STA Travel and Travel Insurance Saver listed their travel insurance policies with Comparetravelinsurance.com.au in 2015, as did UK and Ireland travel insurance brand, Multitrip, which entered the Australian market through the comparison site.

In 2016, Fairfax Media entered the insurance market through the site with the launch of travel insurance product, Traveller Insure.

==Advertising==

In February 2012, an advertisement for the website, featuring a fat man, a man with dwarfism, and a chainsaw was banned by the Ad Standards Bureau for demeaning fat people. The ad was however not found to demean dwarfs as the man with dwarfism was shown in a positive light. The ad, created by Blow Communications, won Mumbrella's January 2012 'Ad of the Month'. An edited version was released to YouTube in May 2012, and by August 2019 had been viewed some 7.2 million times.

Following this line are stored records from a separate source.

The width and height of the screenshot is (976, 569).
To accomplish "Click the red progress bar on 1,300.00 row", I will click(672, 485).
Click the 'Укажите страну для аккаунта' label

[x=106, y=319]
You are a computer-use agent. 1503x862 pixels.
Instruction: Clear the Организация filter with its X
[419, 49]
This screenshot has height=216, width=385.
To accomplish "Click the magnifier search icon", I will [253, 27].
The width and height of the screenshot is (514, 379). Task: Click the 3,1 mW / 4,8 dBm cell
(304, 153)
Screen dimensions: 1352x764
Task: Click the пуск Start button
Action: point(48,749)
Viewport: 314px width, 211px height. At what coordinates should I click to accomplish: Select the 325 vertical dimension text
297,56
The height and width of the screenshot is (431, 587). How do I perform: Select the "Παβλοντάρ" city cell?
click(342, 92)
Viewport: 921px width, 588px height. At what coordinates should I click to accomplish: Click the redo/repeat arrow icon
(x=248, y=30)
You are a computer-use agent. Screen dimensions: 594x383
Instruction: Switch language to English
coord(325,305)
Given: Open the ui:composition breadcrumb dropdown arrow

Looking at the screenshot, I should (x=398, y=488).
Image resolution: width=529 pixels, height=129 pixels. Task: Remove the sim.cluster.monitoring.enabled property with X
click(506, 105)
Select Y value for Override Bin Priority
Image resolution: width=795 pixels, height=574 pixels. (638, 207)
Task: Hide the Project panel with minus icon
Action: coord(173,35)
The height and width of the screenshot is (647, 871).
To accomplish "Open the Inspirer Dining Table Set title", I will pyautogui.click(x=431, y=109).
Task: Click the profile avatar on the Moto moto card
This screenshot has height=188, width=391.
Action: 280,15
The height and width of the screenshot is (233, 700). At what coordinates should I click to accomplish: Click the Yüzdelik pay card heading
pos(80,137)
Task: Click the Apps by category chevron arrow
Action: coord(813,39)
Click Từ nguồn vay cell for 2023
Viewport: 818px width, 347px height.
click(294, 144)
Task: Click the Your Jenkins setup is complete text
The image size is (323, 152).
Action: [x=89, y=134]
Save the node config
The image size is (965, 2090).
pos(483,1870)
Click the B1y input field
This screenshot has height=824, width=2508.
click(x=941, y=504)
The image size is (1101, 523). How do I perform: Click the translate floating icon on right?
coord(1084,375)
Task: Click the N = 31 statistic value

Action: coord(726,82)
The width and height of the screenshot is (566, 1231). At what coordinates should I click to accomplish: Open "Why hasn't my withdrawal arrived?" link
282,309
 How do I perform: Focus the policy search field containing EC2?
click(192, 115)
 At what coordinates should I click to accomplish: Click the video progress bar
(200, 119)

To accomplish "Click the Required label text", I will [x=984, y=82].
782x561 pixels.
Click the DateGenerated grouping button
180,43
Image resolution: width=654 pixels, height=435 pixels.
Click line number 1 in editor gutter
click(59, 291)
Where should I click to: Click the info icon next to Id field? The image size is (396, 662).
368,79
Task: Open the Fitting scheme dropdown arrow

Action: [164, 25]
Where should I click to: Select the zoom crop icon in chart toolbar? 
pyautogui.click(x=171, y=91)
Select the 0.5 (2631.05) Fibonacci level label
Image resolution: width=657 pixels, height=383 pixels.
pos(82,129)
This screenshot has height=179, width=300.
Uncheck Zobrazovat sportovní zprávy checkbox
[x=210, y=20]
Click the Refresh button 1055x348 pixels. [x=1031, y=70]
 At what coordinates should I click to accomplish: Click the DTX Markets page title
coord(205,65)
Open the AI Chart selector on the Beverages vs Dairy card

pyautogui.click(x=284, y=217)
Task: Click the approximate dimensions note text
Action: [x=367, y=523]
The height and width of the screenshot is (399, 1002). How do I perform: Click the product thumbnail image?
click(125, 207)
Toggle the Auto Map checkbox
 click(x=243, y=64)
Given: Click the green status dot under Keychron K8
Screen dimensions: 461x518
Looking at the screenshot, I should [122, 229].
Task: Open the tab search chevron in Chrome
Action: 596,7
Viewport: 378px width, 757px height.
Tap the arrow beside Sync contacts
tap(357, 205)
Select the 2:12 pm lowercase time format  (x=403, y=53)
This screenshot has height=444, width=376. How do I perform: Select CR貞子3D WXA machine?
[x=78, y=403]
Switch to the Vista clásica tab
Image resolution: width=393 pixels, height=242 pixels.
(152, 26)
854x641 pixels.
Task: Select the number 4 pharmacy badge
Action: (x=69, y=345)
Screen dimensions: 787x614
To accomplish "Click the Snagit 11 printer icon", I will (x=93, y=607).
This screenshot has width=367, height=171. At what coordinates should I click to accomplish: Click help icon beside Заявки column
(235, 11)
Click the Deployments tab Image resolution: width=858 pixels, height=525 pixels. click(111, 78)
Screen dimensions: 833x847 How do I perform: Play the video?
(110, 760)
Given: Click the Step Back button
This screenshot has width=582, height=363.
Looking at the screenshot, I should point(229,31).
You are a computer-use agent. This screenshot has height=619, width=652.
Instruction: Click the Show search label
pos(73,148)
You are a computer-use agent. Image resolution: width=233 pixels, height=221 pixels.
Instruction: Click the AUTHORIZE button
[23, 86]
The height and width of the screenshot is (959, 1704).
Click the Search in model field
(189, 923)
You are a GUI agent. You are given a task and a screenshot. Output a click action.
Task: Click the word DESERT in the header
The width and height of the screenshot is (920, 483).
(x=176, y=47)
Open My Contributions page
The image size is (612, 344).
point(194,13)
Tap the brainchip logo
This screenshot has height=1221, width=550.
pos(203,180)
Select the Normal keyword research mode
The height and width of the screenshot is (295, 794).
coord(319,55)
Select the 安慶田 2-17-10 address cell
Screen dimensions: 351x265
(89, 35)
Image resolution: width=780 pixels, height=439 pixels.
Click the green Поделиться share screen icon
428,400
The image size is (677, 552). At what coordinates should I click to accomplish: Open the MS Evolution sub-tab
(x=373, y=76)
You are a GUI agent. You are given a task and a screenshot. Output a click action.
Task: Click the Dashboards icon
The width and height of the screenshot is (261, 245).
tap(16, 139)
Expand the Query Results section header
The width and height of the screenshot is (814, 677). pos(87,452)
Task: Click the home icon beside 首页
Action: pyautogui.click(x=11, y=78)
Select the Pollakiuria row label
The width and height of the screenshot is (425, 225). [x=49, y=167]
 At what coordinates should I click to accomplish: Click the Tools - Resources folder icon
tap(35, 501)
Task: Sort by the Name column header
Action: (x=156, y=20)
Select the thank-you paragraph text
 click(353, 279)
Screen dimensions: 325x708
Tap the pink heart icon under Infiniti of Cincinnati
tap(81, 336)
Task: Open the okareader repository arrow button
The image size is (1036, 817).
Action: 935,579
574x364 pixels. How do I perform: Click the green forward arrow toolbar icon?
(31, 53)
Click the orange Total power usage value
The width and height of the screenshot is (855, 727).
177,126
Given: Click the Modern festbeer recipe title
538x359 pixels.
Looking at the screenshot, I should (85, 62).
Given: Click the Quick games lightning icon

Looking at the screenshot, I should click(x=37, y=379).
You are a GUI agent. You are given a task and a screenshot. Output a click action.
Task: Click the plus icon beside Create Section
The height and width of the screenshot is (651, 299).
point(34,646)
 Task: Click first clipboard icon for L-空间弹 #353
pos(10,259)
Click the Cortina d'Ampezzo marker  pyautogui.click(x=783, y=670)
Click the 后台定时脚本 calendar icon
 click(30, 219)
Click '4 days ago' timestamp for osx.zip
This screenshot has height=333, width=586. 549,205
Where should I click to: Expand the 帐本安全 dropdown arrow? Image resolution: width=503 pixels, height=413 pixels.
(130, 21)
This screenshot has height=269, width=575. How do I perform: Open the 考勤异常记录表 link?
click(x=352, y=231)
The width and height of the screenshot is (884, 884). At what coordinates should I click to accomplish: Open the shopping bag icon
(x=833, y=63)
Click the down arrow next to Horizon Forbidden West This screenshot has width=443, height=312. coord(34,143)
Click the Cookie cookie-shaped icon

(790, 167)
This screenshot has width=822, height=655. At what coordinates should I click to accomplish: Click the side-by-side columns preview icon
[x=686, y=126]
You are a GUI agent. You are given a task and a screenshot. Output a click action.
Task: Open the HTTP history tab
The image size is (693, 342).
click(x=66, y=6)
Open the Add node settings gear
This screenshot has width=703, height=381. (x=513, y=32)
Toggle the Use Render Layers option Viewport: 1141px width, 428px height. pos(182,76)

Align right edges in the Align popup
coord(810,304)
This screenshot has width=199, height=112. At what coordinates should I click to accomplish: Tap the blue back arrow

The company's branding is centred around geeky insurance guru Eugene Wylde. In 2016, Wylde featured in a video advertising campaign dressed as a thieving chimpanzee, a rabid dog, and a disappointed skier dressed in tropical attire, to highlight problems travellers might face abroad and the value of travel insurance. The series later featured Wylde dressed as a tooth with toothache.